■ Material:
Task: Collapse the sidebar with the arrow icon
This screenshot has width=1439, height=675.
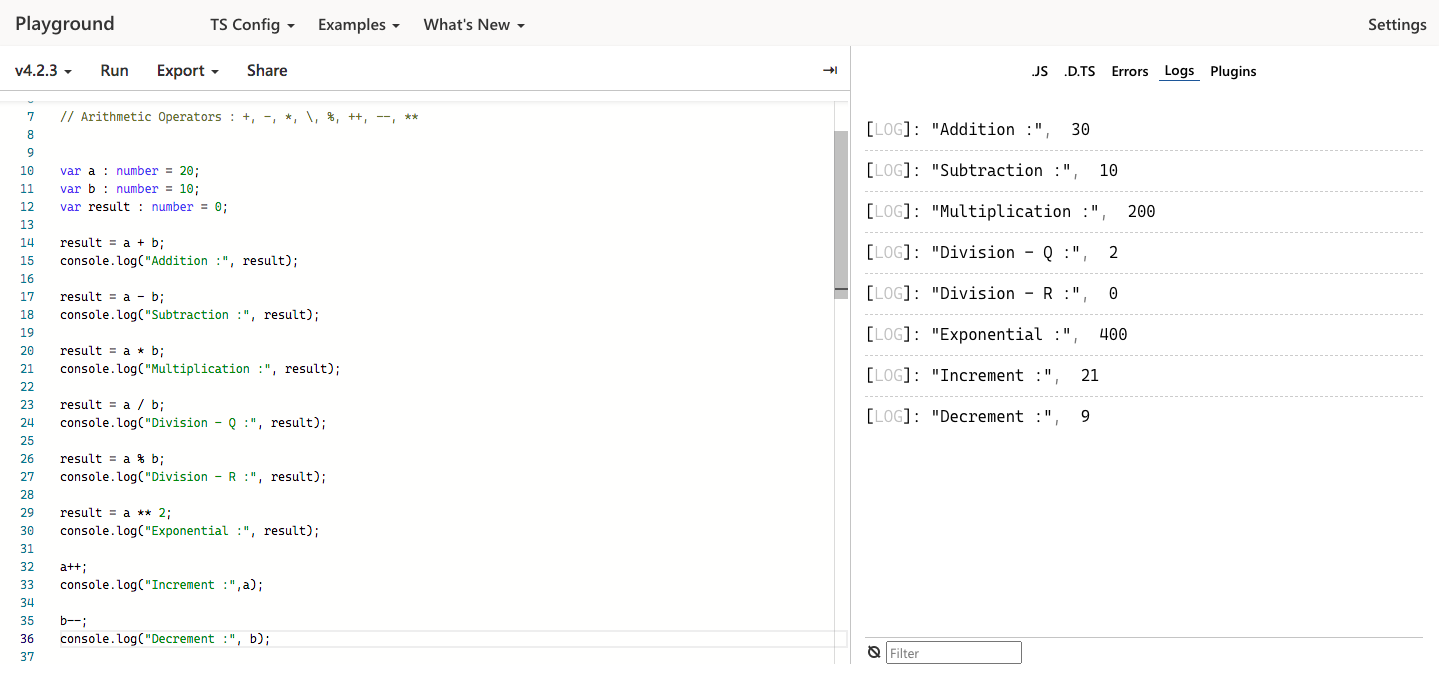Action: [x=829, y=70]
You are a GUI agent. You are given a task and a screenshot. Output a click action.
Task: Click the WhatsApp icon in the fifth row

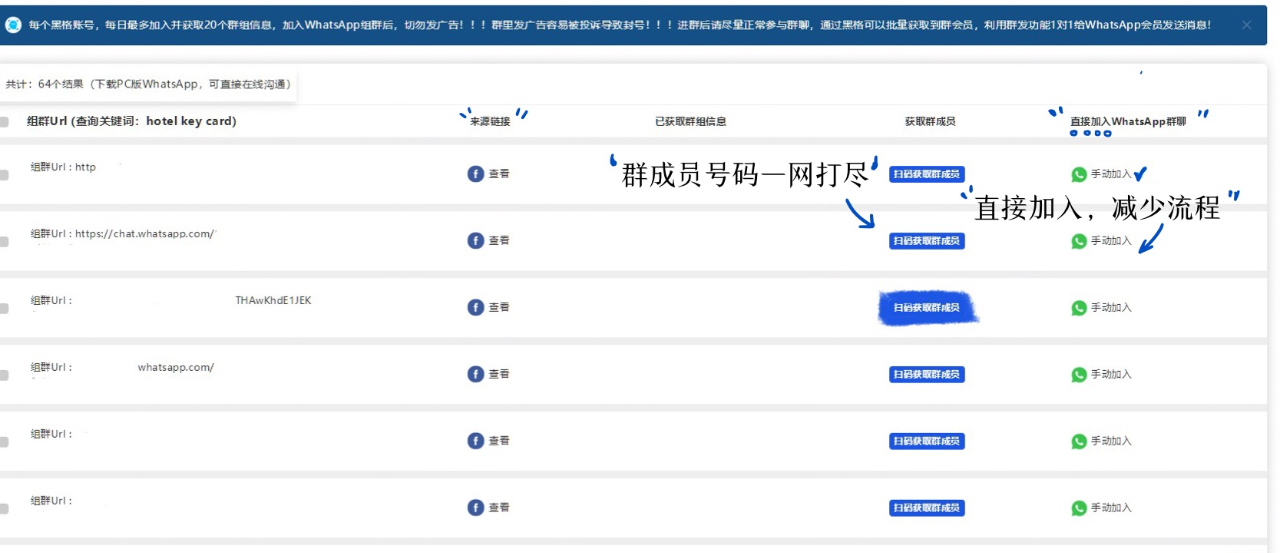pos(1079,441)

■ Direction: Retype the full listing above line for line, leaving out the pictures.

■ Exercise answer:
Task: Collapse the sidebar with the arrow icon
This screenshot has width=1439, height=675.
Action: [x=829, y=70]
You are a GUI agent. You are given a task and a screenshot. Output a click action.
Task: Click the WhatsApp icon in the fifth row

pos(1079,441)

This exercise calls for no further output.